What AI Can and Cannot Do for Marketers 

Scienz -AI-Blog-What AI Can and Cannot Do for Marketers

Artificial intelligence is no longer the stuff of science fiction. Its use is growing inside all industries and being leveraged by many departments, especially CMOS and marketing. 

AI in marketing is estimated to be a $107 billion space globally in 2028, while the global chatbot market is forecasted to be worth $1.25 billion by 2025.  

Today, more than 80 percent of marketers around the world integrate some form of AI technology into their online marketing activities, while some 88 percent working with AI say the technology has helped them personalize the customer journey across channels.  

While a powerful engine – generative AI is immensely helping marketing teams in content generation, creative design, customer service, and more – AI needs humans to stay in the driver’s seat to work.  

AI can: 

  • AI can help make your brand smarter – GenAI can create uniquely on-brand content, from logos and other visual content to blogs and white papers that establish your brand’s thought leadership. It can also streamline the brand design process; it speeds up the iteration process and streamlines the way marketers can ideate, implement, and garner feedback to produce the ultimate branding output.  

    In a blog, tech giant Google touted its work with laundry brand OxiClean, its Google AI capturing increased demand and enhancing the brand’s full-funnel marketing strategy. Pairing AI-powered tools such as Video Action campaigns on YouTube with custom landing pages that promote frictionless purchases, the campaign led to a 3.9x increase in conversions as well as a 72 percent decrease in cost per conversion. 
  • AI can enhance personalization – Customers today do not want to be treated like one of the masses as they deal with businesses; it is easy for them to walk toward the competitor’s path if their needs are not met. Eighty-eight percent of customers, for instance, say their experience with a brand is as important as the products or services they offer – a number that’s up from 80 percent in 2020, as a Salesforce report revealed. More than half or 56 percent expect personalized offers.  

    AI supercharges email campaigns through hyper-personalization (optimizing send time and segmentation, for example) and customizes marketing campaigns around areas like product recommendations, customer analysis and profile building, and intelligent automation.  
  • AI can help build customer trust – Marketing is a landmine of regulations around data and customer privacy (the use of marketing cookies, for one) as well as local, regional, and international policy compliance. AI can tap into audience data and information and unveil deep insights while remaining respectful of customer privacy.  

In the quest for seamless, ethical, value-packed utilization of AI and its popular subtype GenAI in the marketing landscape, there’s also growing recognition of the limitations of AI in marketing.  

AI, on the other hand, cannot: 

  • AI cannot see the big picture – Big-picture thinking is essential in dealing with increasingly fragmented audiences today and creating optimum, growth-driving value for customers.
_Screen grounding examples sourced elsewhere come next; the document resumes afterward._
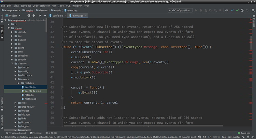Screen dimensions: 256x139
Task: Open Project panel settings gear
Action: coord(39,15)
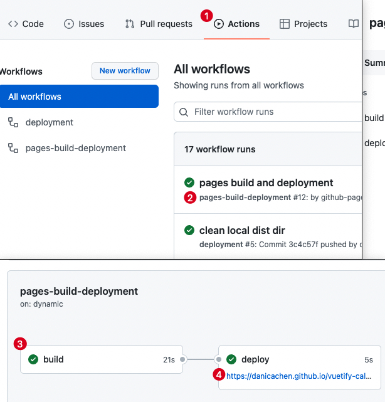Image resolution: width=385 pixels, height=402 pixels.
Task: Click success check icon of clean local dist run
Action: pyautogui.click(x=189, y=230)
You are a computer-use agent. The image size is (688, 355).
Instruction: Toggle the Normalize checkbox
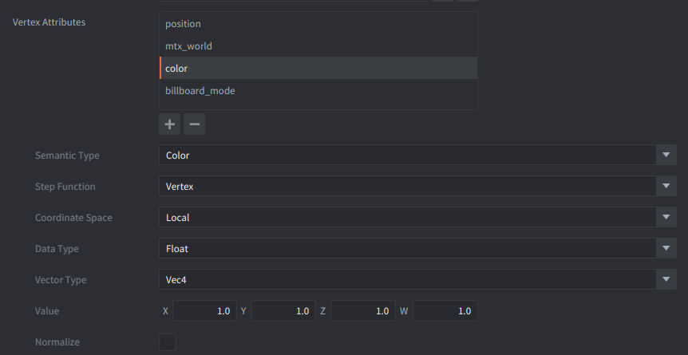(x=168, y=342)
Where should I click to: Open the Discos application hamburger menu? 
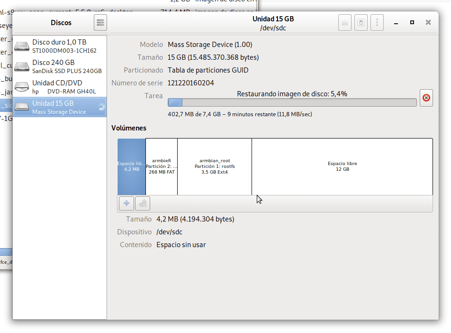pyautogui.click(x=100, y=22)
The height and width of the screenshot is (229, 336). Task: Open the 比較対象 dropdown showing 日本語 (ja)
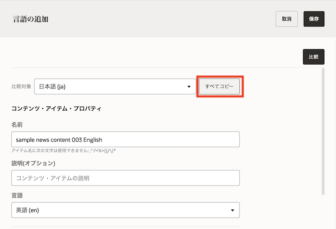click(x=115, y=87)
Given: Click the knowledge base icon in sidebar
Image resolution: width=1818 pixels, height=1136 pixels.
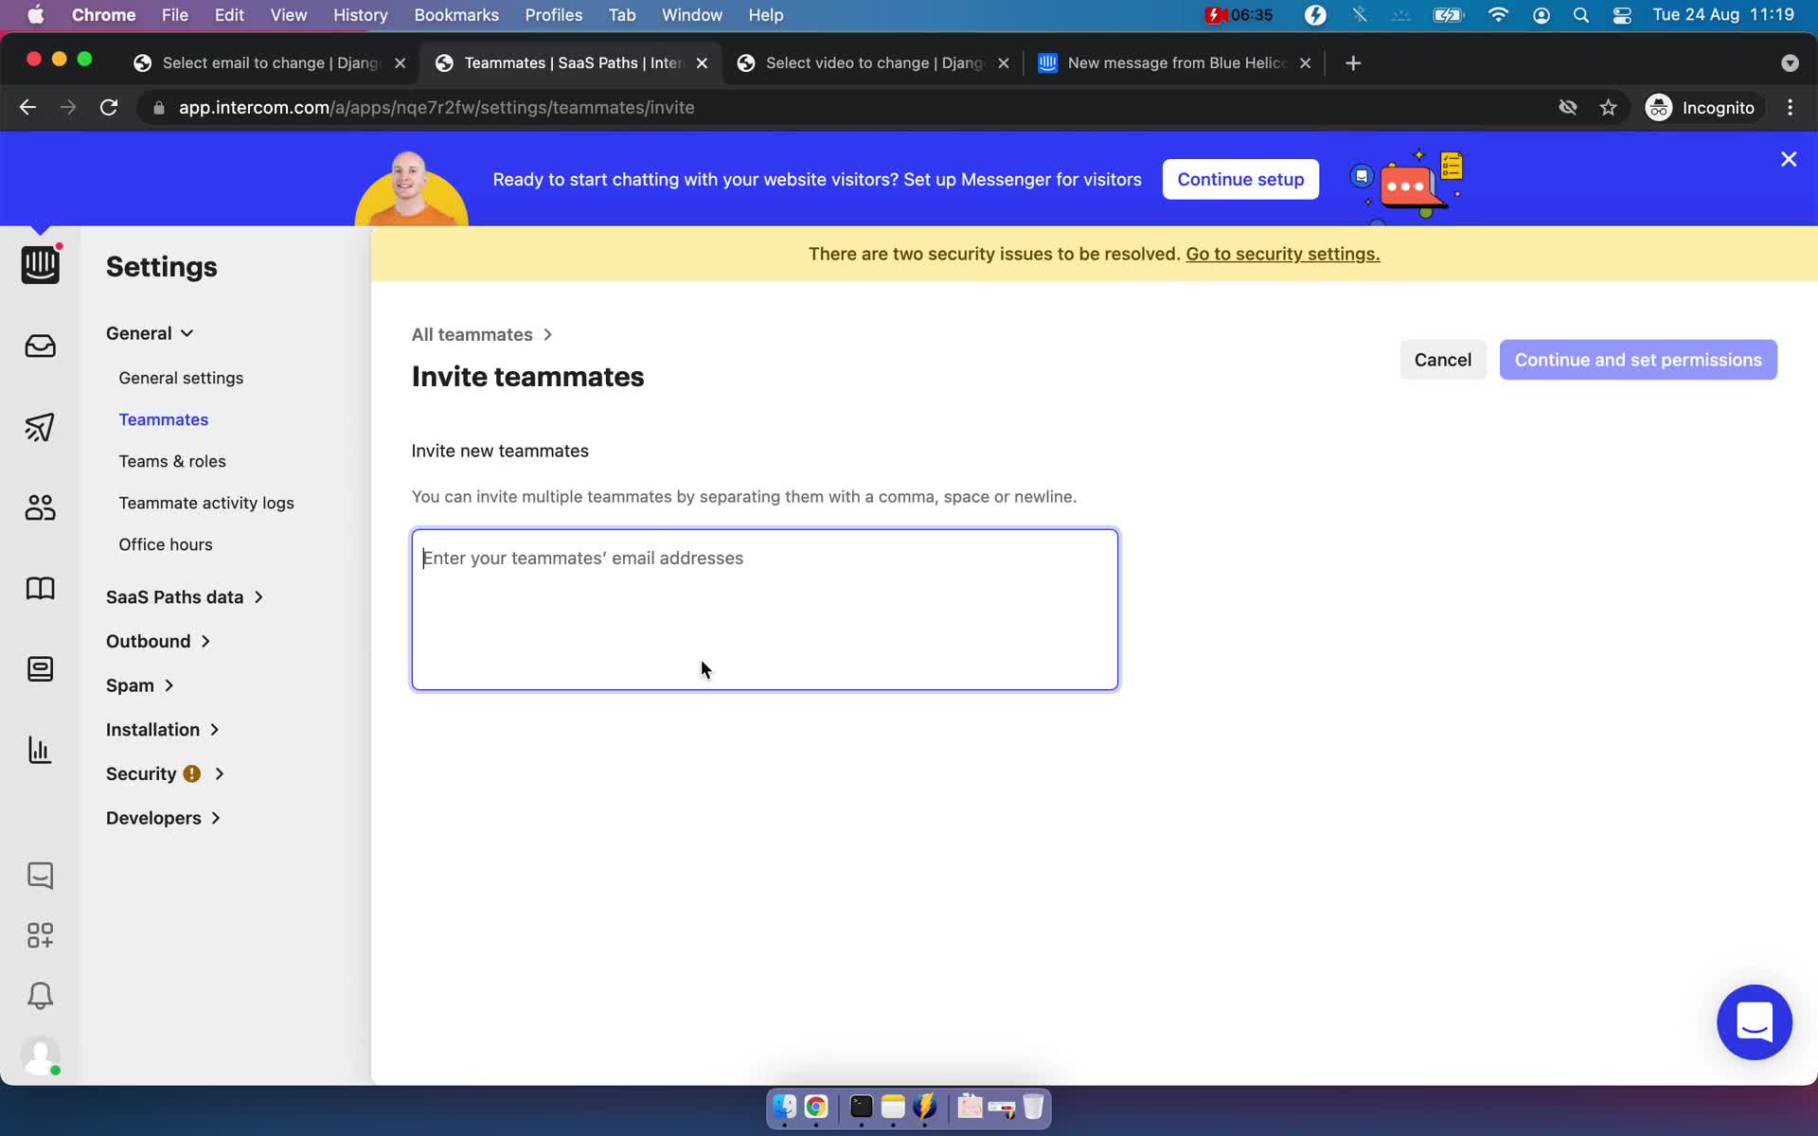Looking at the screenshot, I should pyautogui.click(x=41, y=588).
Snack manufacturer Mondelēz International, seeing how digital avenues are allowing brands to connect with customers more directly instead of relying on traditional retailers, tapped into personalized advertising to unlock critical audience insights. 

    Pivoting their digital strategy for custom content production with the help of Google Cloud, they increased their ROI by 20 percent in the United States and more than 10 percent globally.  
  • AI cannot be creative like humans – Brands are already experimenting with ways to create added value and save money while preserving – and promoting – the human element of creativity in their marketing initiatives. When implemented right, automation through AI enables brands and marketing agencies to move their human resources away from repetitive tasks and redirect them to value-adding creative work. 

    AI, however, can spark the conversation: 33 percent of marketers, according to HubSpot, harness AI to produce ideas or inspiration for their marketing content. AI-powered tools, too, can help brands scale their creative processes across platforms, such as generating voice-overs, adding text animations, and augmenting their creative assets.  
  • AI cannot have empathy – AI models trained on vast amounts of conversational data have become so advanced that they can now detect emotions and respond with empathy. Teleperformance, for instance, uses AI bots to analyze their customer service agents’ conversations.  

In marketing, however, audience connections are key to the job and prove crucial to ad campaigns. With its lack of emotion or consciousness (it might take a while to inculcate and approximate human-level empathy in AI models), AI is hardly suited for marketing tasks requiring empathy, compassion, and creative thinking.  

Bioethicist Jodi Halpern also noted the difference between “cognitive empathy” (where an AI recognizes emotions based on data patterns) and “emotional empathy,” which entails genuine concern from shared emotional experiences. These shared human experiences have, after all, powered memorable marketing and advertising campaigns throughout time.